Las asambleas departamentales, por iniciativa del gobernador sustentada en un estudio de conveniencia económica y rentística, decidirán si ejercen o no el monopolio sobre la producción e introducción de los licores destilados, de acuerdo con las normas consignadas en la presente ley. Dicho estudio de conveniencia económica y rentística deberá establecer con claridad las ventajas que el departamento obtiene de su ejercicio. La gobernación podrá elaborar directamente el estudio cumpliendo con el lleno de los requisitos o podrá contratar la elaboración del mismo con un tercero.
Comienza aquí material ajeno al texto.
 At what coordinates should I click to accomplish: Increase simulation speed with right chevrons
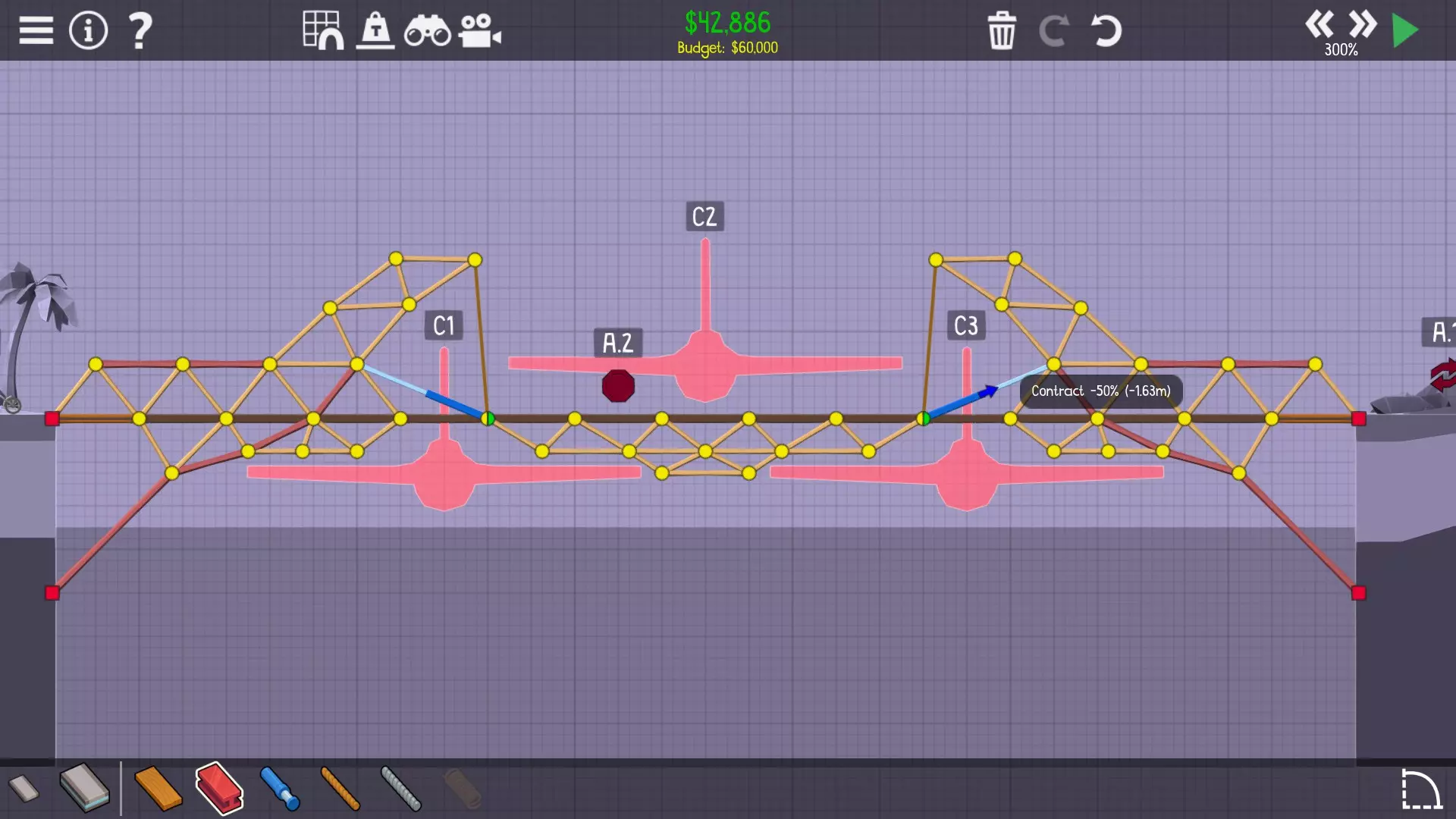1363,24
Si deciden no ejercer el monopolio sobre los licores destilados, estos serán gravados con el impuesto al consumo de licores, vinos, aperitivos y similares. El departamento no podrá, frente a los licores destilados, permanecer en el régimen de monopolio y en el régimen impositivo de manera simultánea.
La decisión de establecer un monopolio no podrá aplicarse antes de que hayan sido plenamente indemnizados los individuos que en virtud de ella deban quedar privados del ejercicio de una actividad económica lícita.
En los departamentos que a la fecha de expedición de la presente ley se ejerza el monopolio no se requerirá pronunciamiento de la Asamblea sobre la decisión de ejercer o no el monopolio. Lo anterior sin perjuicio de la obligación de las Asambleas de decidir sobre los demás asuntos a los que se refiere esta ley.